The most valuable cooking lessons, the home chef learned from his father was how to hold a knife like a professional, always clean as you go and we always eat with our eyes first.
"Food plating was very key when it came to his food, too bad we didn't have Instagram by then," says Mr Muriu.
Cooking for the 30-year-old is more than eating good food.
He says coming together and sharing a meal is the most communal and binding thing in almost every place in the world.
"I still remember the very first day I prepared dinner for my family. It was bhajias and grilled chicken. It felt like I'd won an award when I saw the smile on my parent's and brother's faces."
"Good times are always spent around the table, good laughter, and catching up on daily activities. I believe food brings us all together, "he said.
He spends most of the time in the kitchen and has heavily invested in kitchen equipment.
Would he take up cooking as a career?
"Well....not as a career but I can offer some personalised services to all my clients, design menus and recipes for upcoming restaurants as well as house calls," he says.
He shares a recipe for raisins cake inspired by his mother and one for pasta that is very fast to whip up and versatile.
Raisins, he says, was a very common ingredient that would be found in their house and was used to prepare rice and confectioneries.
• 500gms spaghetti
• 180ml cooking oil
• 2 large onions
• 1 tsp ginger and garlic paste
• 1 tsp salt, black pepper
• 125gms pork cubes(very small cuts)
• 1 cup cooking cream/full-fat milk
• 300gm shredded parmesan cheese (optional)
1. In a medium pot, add a jug of water, a pinch of salt and black pepper, and some cooking oil and let the water boil.
2. Add in the spaghetti (I prefer mine whole for ease in plating and eating) and let it cook halfway.
3. On a pan add in oil and let it get hot before you add the onions, and let them cook until translucent.
4. Add in the ginger and garlic paste and keep stirring as it tends to stick onto the pan very fast.
5. Now add the pork cubes and let then cook till golden brown, add the salt, pepper, and milk and bring to a boil.
6. Pour in your refreshed spaghetti and let them cook for 5-10min before removing from the heat.

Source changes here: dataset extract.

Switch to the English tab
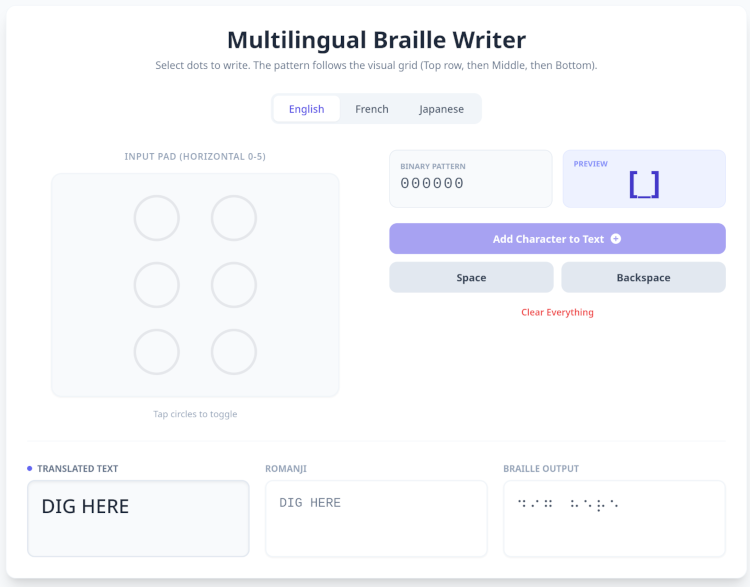The image size is (750, 587). point(306,109)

7. The carbonara is ready and now you can add the cheese in the top and enjoy.
Dried Raisins Sponge Cake
• 125 gm margarine
• 1/2 cup sugar
• 2 eggs
• 1 cup all-purpose flour
• 1 1/2 teaspoon baking powder
• 1 cup dried black and yellow raisins
• 1 teaspoon cinnamon powder
• 1/4 cup milk
• 2 chocolate bars
• 1/2 cup milk
• 1 tsp butter/margarine
1. Preheat your oven at 180°C.
2. In a mixing bowl add the room temp margarine and cream till it turns off white.

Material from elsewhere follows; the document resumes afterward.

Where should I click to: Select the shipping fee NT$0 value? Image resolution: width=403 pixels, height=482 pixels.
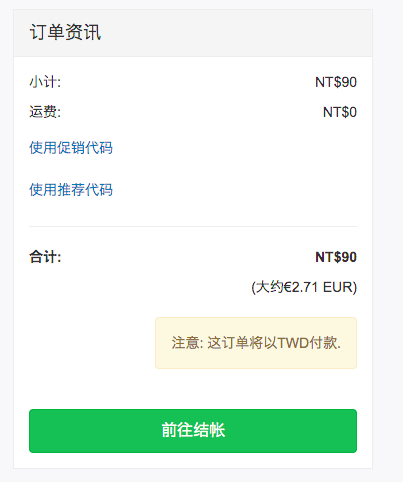point(340,112)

3. Add in the sugar and continue mixing with your whisk or stand mixer till it doubles in size.
4. Add in the eggs one at a time and combine.
5. Add in the milk.
6. In a separate bowl sift the flour, baking powder, cinnamon powder and combine, I add the dried fruits in here too because you want to coat them with a bit of flour to avoid them from sinking at the bottom of your cake.
7. Now add the dry ingredients into the wet ingredients and fold in carefully, do not over mix.
8. In a well-greased pan pour in your cake batter and make sure you give it a tap to release any unwanted bubbles and to make it evenly distributed.
9. Place in your oven for 35-40 minutes depending on your oven heat.
MAKING THE GANACHE
-Using two different sizes of glass bowls prepare a warm bath for your chocolate, butter, and milk, mix them until a well incorporated and runny consistency.
-To check for doneness, insert a skewer or a toothpick and if it comes out clean it's ready.
-Pour the ganache into the cake and let it soak up while hot. Now transfer to your serving tray and decorate as desired, this cake us beat served as it is with minimal frosting.